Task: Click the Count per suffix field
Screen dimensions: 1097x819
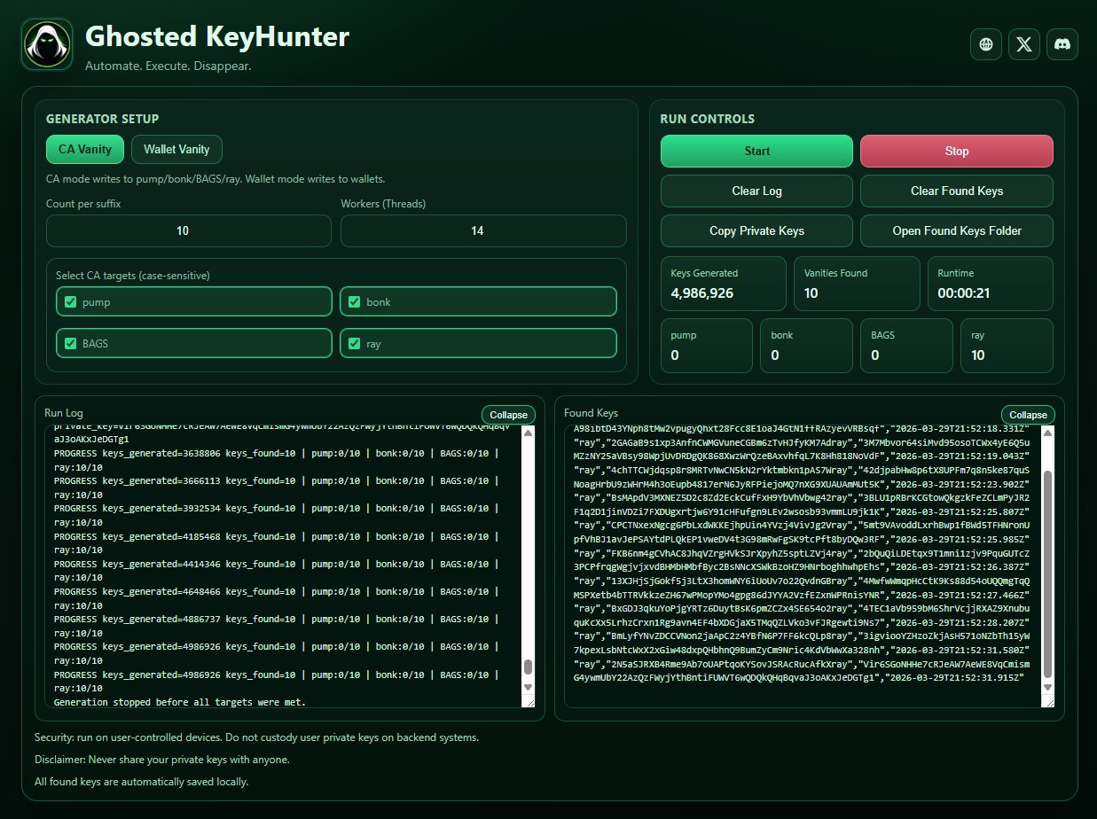Action: pyautogui.click(x=188, y=230)
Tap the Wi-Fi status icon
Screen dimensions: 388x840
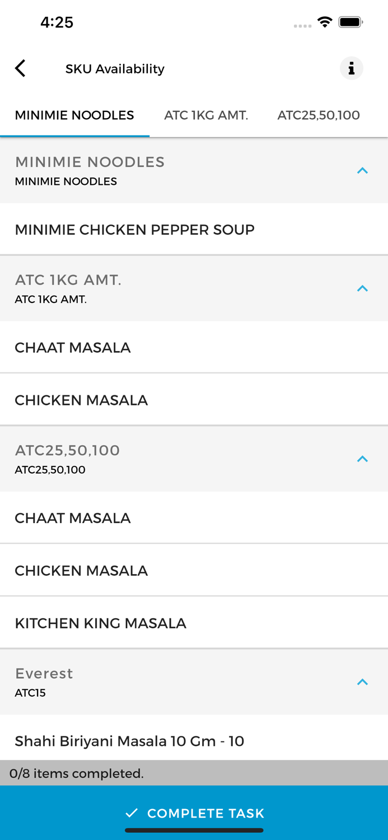point(325,22)
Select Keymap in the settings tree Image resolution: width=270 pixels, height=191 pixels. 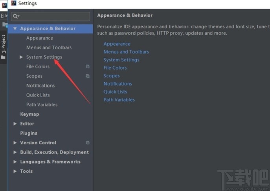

• • • •

• TASK REQUIREMENTS
Where pictures appear in the records, leave them out; output everything else exactly.

• RESPONSE TO THE TASK
Task: Click the Count per suffix field
Screen dimensions: 1097x819
Action: pyautogui.click(x=188, y=230)
Tap the Wi-Fi status icon
Screen dimensions: 388x840
point(325,22)
Select Keymap in the settings tree Image resolution: width=270 pixels, height=191 pixels. 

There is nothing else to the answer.